[Pixel coordinate grounding data]

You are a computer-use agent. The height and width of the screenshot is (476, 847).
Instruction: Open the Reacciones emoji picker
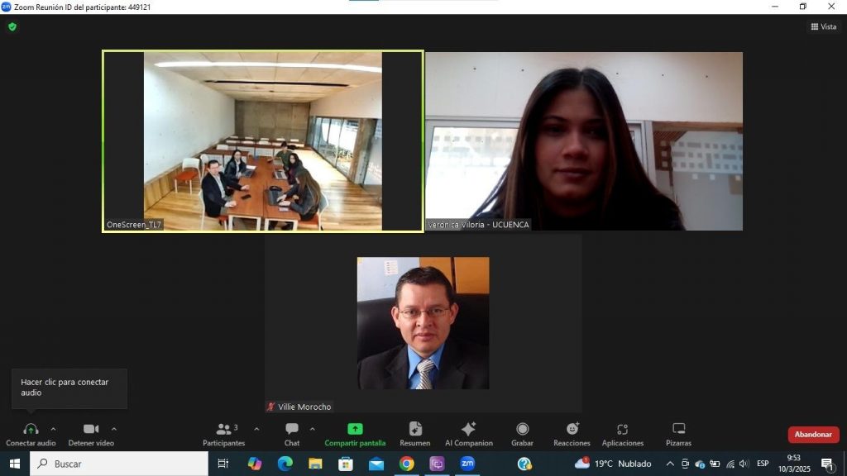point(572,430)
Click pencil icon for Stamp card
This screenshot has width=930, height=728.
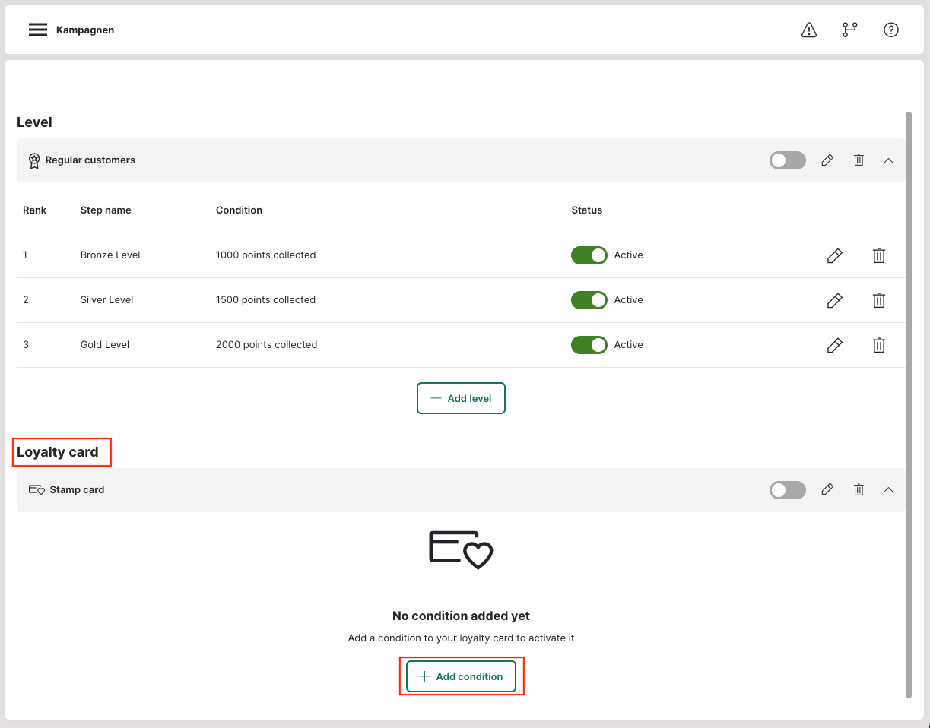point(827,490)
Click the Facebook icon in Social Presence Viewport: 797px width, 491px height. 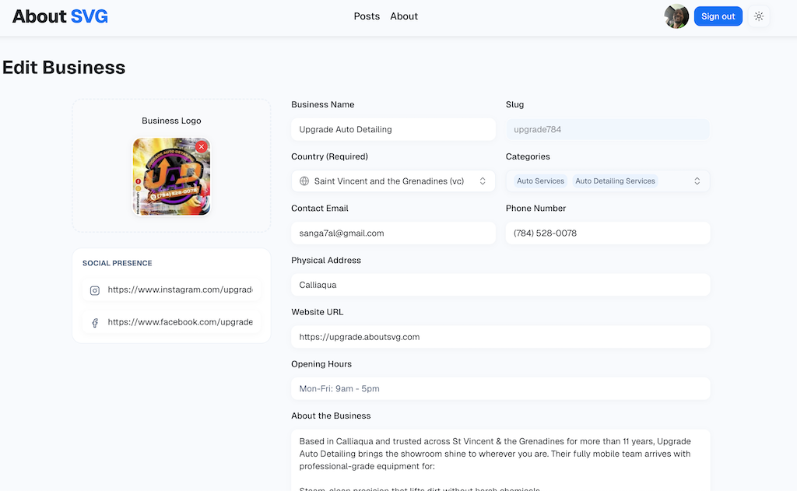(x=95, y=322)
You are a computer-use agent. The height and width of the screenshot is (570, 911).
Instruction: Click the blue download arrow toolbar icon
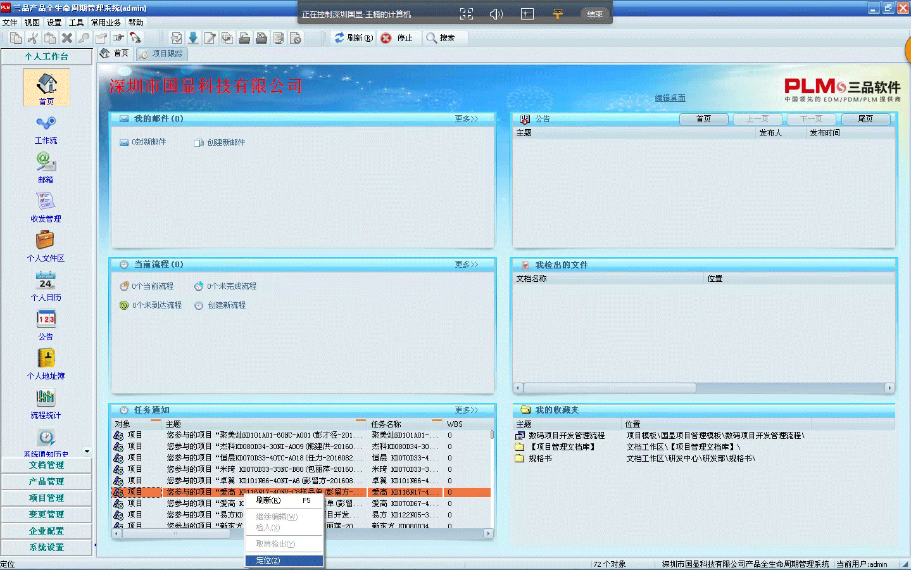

**What is required**
Report, for the data above, every line in which the string "computer" appears.

**Your response**
You are a computer-use agent. The height and width of the screenshot is (476, 847).
You are a computer-use agent. The height and width of the screenshot is (570, 911).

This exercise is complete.